Temperate species often show synchrony with birthing, even in species where mating is not synchronised. Because scorpions are ectotherms, embryonic development is arrested during cold periods and accelerated with the onset of warm weather. In Australia the Urodacus genus often mate in spring and have their young at the end of the next summer, i.e., approximately 18 months gestation. It would appear as though development during the first warm period after mating is not long enough to complete embryonic development. Urodacus elongatus kept in captivity (personal observation), allowed to mate artificially early in very early spring have shortened gestation periods, giving birth by the end of the following summer. This 8-month gestation period is a reflection of the artificially high temperatures of captive conditions and the early mating, allowing full development in a shorter period of time to that observed in the wild. Although this period is probably borderline as only one out of three pregnant females had young which survived after birth.
Parturition in Urodacus elongatus (personal observation) is most likely triggered by environmental factors such as dropping temperatures and increasing humidity. This observation came about by synchronised birthing at a point in time when temperatures were dropping and humidity was on the increase, due to comparatively warm days and cold mornings. This captive observation correlates with that seen in the wild, where many juvenile scorpions are first seen in autumn. Just before birthing begins the female scorpion assumes the birthing position, whereby she arches her body off the ground and forms the birth basket with her front two pairs of legs. One scorpion is born at a time and gradually they accumulate under her body (see inset image). As the bundle of young accumulates some begin to make their way onto their mothers back. Parturition was observed to be complete after about two hours in Urodacus elongatus, with all the young making their way to mothers dorsum in two more hours.
Female scorpions display a degree of maternal care for their offspring. Young scorpions ride on their mothers back until some time after they first moult into second instars, which is variable for different species. In Buthids this may only be a few days, whereas in scorpionids this may take four weeks or more. During this vulnerable time young scorpions gain protection from potential predators.
Recent preliminary studies have suggested young scorpions on mothers back may derive other necessary benefits from this maternal/young aggregation. Laboratory studies have shown that larvae disassociated from the mother have a lower survival rate than those which remain on the mother's back. Predation was clearly not a factor in these studies, and its role relative to larval survival in natural environments has yet to be reported. Laboratory observations have suggested that young take water up from the mothers cuticle and possibly the close contact aggregation of the offspring and mother allows water transfer across adjacent membranes by diffusion. This theory seems even more likely when one considers that first instar Urodacus elongatus are born without spiracle openings to their book lungs, making diffusion through the membrane-like cuticle the most likely vehicle for respiration.

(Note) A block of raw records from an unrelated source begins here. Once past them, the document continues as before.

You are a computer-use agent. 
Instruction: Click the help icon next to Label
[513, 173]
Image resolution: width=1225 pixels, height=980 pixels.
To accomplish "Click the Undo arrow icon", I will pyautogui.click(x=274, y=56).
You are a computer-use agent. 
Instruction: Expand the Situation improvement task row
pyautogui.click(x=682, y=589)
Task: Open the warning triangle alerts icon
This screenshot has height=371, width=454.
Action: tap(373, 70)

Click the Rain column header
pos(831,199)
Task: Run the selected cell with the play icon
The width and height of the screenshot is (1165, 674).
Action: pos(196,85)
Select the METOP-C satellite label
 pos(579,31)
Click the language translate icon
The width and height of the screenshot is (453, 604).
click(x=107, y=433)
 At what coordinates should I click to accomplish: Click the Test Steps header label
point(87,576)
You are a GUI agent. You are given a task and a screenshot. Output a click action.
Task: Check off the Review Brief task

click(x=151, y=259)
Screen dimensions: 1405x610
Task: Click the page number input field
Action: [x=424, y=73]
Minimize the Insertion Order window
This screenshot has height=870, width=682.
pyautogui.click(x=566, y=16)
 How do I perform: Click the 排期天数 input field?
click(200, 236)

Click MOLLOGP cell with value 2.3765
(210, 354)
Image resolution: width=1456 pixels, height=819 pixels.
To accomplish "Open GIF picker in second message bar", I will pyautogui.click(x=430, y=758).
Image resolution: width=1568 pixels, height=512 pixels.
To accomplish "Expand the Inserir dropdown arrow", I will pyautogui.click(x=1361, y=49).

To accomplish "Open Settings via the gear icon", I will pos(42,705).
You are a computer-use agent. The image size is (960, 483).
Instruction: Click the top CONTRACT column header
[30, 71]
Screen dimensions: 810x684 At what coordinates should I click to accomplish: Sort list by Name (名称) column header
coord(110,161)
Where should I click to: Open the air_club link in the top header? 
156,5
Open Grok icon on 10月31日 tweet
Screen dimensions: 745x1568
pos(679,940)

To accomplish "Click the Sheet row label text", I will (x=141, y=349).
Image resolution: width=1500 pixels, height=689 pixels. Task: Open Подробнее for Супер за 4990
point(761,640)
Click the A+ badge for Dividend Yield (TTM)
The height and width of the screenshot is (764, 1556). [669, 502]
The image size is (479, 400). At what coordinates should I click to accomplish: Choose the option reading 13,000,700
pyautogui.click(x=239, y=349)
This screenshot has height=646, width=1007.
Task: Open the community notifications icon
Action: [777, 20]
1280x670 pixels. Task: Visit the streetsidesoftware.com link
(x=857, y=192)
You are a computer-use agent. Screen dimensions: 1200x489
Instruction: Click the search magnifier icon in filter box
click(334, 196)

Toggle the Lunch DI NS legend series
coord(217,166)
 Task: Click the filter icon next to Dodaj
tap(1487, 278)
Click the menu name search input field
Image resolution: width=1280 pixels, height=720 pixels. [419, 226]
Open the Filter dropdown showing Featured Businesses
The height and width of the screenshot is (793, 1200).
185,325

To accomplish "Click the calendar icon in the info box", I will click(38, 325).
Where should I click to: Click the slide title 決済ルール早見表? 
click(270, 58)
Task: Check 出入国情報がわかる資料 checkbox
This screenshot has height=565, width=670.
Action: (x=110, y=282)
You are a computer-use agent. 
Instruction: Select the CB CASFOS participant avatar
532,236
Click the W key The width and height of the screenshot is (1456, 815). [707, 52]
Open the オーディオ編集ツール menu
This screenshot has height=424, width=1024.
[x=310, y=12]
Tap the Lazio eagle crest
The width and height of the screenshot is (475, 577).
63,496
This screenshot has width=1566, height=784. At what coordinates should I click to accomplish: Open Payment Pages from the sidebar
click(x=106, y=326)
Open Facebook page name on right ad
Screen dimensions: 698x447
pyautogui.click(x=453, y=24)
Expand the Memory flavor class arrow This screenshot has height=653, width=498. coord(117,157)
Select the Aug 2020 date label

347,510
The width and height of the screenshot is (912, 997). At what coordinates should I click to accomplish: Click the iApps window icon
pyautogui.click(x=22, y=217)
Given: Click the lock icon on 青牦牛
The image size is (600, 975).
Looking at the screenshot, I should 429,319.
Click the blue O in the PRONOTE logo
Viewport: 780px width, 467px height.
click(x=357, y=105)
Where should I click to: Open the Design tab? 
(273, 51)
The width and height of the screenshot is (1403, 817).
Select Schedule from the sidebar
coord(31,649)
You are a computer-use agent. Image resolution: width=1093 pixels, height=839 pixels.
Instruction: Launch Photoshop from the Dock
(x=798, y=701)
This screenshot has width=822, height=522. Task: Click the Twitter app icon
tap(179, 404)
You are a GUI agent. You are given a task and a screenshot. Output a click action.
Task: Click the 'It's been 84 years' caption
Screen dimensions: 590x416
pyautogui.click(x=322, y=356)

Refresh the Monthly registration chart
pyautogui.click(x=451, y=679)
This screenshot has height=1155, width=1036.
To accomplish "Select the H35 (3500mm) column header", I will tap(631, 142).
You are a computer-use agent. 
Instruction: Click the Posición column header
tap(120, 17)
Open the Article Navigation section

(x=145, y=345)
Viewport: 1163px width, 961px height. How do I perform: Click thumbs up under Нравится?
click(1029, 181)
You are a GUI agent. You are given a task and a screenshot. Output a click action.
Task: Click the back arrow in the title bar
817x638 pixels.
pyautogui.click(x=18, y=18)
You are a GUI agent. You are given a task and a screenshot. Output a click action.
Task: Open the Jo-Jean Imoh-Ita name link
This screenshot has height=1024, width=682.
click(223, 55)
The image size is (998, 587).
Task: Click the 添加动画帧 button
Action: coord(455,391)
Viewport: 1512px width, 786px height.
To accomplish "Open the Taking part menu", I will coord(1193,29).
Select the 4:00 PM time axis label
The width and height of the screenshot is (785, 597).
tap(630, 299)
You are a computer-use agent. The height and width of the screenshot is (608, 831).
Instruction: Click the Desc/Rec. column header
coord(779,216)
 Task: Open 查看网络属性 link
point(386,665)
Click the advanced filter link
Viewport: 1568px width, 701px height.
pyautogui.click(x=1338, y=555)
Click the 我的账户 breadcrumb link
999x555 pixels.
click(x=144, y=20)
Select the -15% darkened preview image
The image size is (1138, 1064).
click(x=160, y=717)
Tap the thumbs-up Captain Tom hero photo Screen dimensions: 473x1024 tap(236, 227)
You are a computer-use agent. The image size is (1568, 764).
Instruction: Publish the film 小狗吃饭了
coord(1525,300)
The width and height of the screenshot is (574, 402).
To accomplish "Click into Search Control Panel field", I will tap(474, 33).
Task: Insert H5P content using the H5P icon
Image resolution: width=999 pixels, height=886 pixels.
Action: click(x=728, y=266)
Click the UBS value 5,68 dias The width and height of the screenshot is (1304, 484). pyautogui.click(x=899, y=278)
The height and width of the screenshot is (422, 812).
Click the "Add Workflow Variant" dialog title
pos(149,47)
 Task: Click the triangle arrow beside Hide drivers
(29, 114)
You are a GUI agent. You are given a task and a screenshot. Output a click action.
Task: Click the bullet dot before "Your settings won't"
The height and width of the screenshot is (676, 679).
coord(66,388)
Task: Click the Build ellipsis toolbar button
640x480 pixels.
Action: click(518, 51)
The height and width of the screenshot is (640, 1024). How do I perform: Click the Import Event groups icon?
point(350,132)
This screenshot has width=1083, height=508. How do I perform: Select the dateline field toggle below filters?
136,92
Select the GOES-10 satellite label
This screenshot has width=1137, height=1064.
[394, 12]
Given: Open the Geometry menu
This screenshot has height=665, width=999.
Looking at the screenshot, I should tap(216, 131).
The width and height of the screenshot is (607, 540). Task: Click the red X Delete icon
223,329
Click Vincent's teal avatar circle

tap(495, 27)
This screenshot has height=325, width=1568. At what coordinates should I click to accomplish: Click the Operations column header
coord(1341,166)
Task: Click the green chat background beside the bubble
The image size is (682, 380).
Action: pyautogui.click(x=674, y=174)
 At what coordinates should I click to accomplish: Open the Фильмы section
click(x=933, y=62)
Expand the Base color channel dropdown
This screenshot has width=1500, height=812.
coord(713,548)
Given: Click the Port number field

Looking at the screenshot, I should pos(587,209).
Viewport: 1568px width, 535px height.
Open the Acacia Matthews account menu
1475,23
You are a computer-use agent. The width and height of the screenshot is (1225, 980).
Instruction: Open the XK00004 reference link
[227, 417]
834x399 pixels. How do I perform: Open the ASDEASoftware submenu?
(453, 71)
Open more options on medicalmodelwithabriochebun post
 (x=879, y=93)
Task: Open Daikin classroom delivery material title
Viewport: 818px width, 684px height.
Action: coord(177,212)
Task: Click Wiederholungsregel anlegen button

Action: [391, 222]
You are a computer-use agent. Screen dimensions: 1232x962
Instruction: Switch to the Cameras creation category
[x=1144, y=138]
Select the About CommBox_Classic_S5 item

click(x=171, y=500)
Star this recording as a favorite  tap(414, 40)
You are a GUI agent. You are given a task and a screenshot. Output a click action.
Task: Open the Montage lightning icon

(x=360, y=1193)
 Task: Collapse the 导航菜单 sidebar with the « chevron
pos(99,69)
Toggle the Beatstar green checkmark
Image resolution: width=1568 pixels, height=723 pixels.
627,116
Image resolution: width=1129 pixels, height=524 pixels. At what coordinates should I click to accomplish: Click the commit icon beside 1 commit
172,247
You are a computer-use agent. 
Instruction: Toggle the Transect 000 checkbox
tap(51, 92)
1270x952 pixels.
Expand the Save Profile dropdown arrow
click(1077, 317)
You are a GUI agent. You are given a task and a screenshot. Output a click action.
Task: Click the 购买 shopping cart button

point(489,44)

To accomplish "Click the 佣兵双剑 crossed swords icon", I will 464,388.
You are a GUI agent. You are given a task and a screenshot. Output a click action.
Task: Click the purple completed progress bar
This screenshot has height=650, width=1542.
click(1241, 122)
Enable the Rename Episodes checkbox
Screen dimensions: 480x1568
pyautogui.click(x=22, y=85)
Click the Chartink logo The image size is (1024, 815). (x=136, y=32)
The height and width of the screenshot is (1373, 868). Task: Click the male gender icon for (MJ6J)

Young scorpions generally do not feed whilst on the mothers back, although some observations have been made of young feeding on food items left over by the mother. Young scorpions when born are quite large in comparison to their post first moult size. Pre-moult feeding while with the mother comes from internal food reserves with which they are born. Many first instar scorpions do not have chelicerae specialised enough for their own feeding so relying on internal nutrients is essential. Once young leave the mother (post first moult), they do not return to her and continue their own independent existence.